Straż miejska

i

Autor: Straż Miejska

Był tak pijany, że nie wiedział jak się nazywa. Strażnicy musieli TO zrobić

2021-03-23 14:49

Pić trzeba umieć. Najwyraźniej ten mężczyzna o tym nie wiedział. Był zalany w trupa i wałęsał się po budynku przy ul.
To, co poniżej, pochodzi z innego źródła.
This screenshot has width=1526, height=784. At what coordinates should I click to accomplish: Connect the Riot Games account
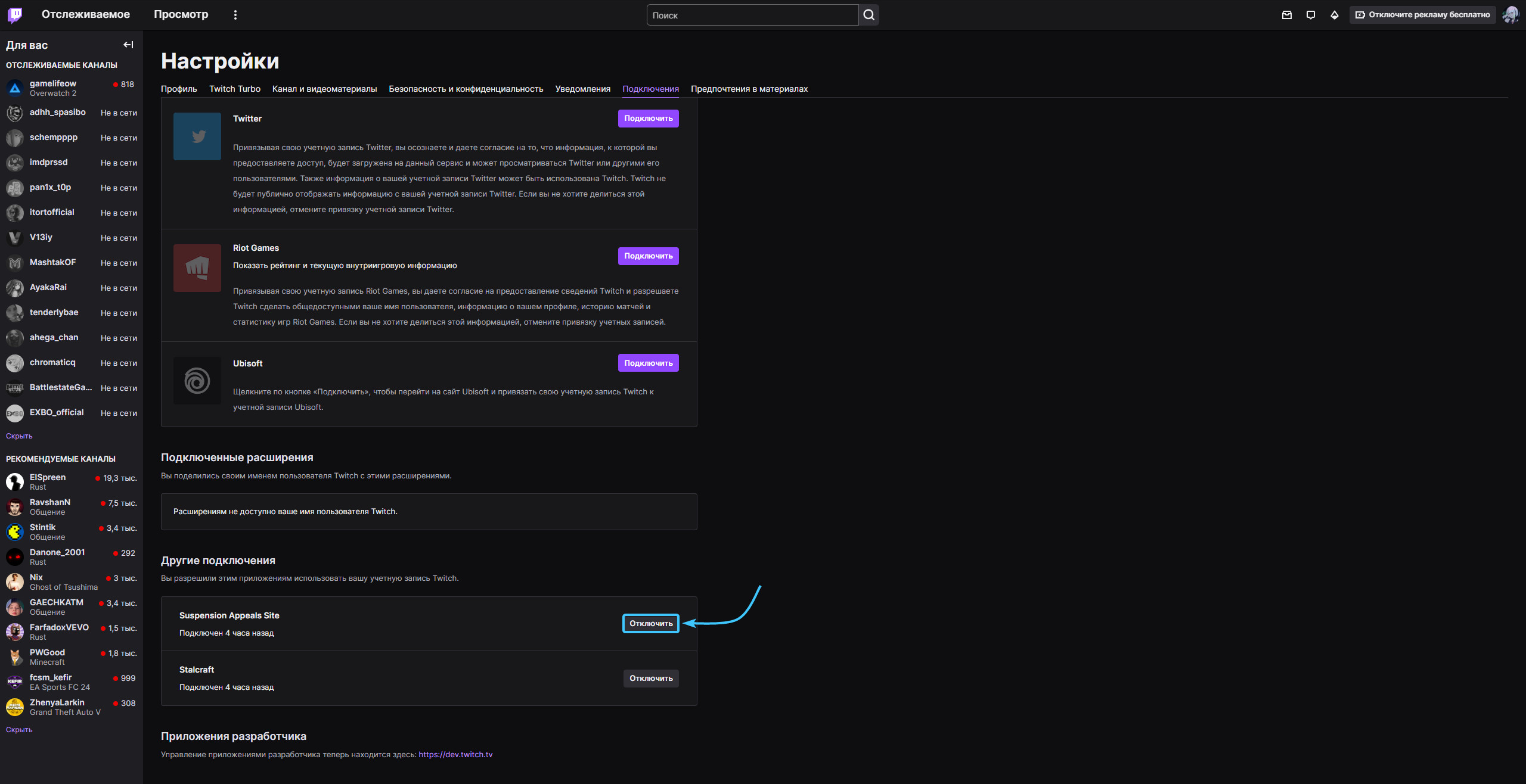648,256
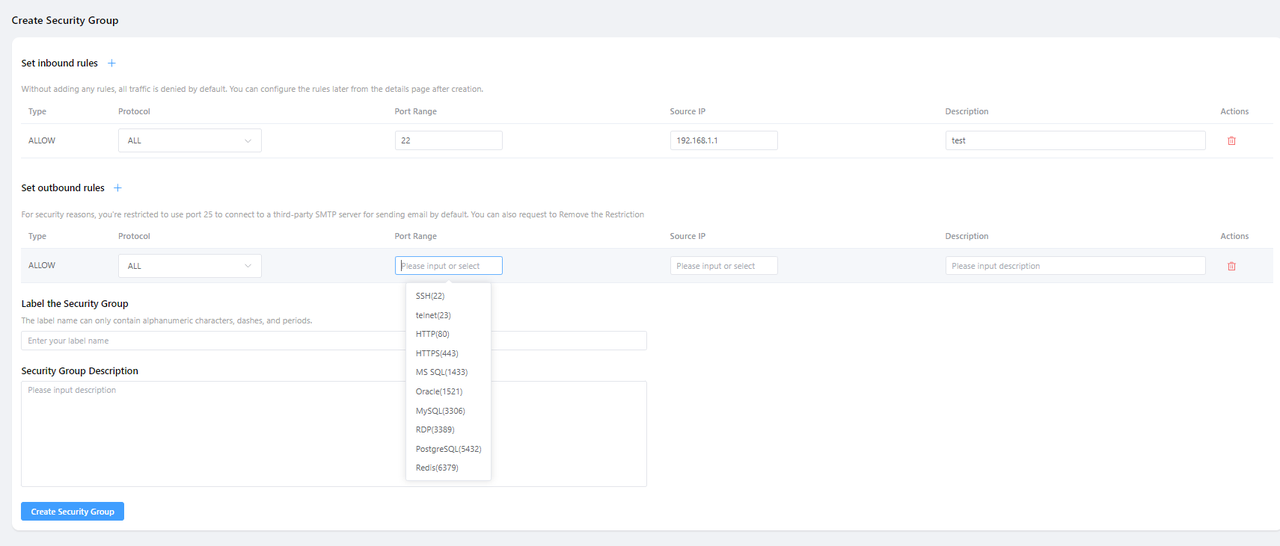
Task: Click the outbound Source IP select field
Action: [x=723, y=266]
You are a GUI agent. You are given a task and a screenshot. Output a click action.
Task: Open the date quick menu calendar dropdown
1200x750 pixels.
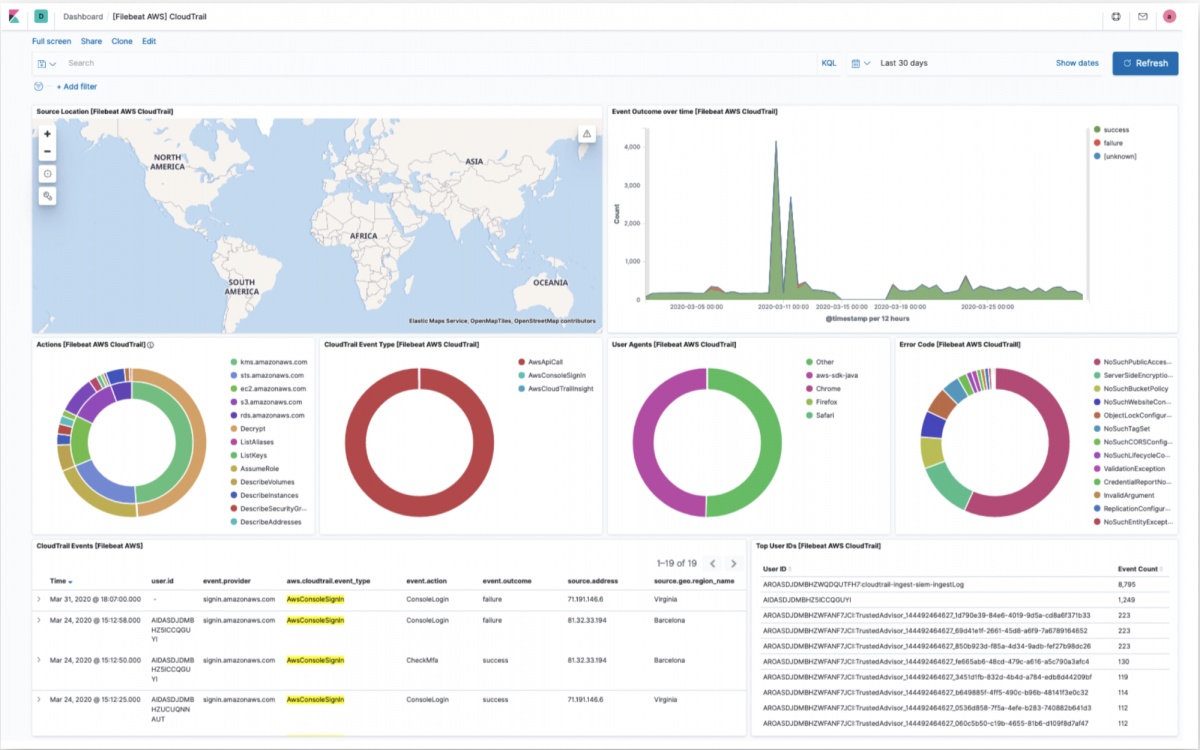coord(861,63)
Kawęczyńskiej. Podejrzanego mężczyznę zauważyła ochrona budynku, która od razu wezwała straż miejską. Był już późny wieczór więc strażnicy musieli działać szybko i ostrożnie.

Późnym wieczorem 19 marca strażnicy miejscy z VI Oddziału Terenowego otrzymali zgłoszenie z ul. Kawęczyńskiej – poinformował Jerzy Jabraszko, rzecznik Straży Miejskiej w Warszawie. Zgłoszenia dokonała ochrona jednego z budynków, która zauważyła podejrzanego mężczyznę kręcącego się po okolicy. Według ochroniarzy mężczyzna był kompletnie pijany, a zbliżała się chłodna noc i mężczyźnie mogło coś się stać. Po godz. 23 funkcjonariusze zajechali na Pragę-Północ i dostrzegli podejrzanego, chwiejącego się pijaka. Mężczyzna był tak pijany, że nie potrafił wydukać jak się nazywa. Kiedy coś wybełkotał, funkcjonariusze nie mieli pewności, czy nie jest nikim niebezpiecznym i nie ma niczego na sumieniu.

Tak warszawska straż miejska wyławiała łosia ze stawu

- Niestety nie miał on przy sobie żadnych dokumentów i nie można było potwierdzić jego danych osobowych - informują strażnicy miejscy. Funkcjonariusze wezwali pogotowie ratunkowe i patrol policji. Ratownicy nie stwierdzili przeciwskazań do umieszczenia nietrzeźwego w izbie wytrzeźwień. Mężczyzna zamiast spędzić noc pałętając się po mieście, spędził ją w przytulnej izbie. - Po wytrzeźwieniu w tej placówce mężczyzna zostanie odebrany przez policję i zwolniony dopiero po sprawdzeniu kim jest i czy nie ma nic na sumieniu - relacjonuje Jabraszko.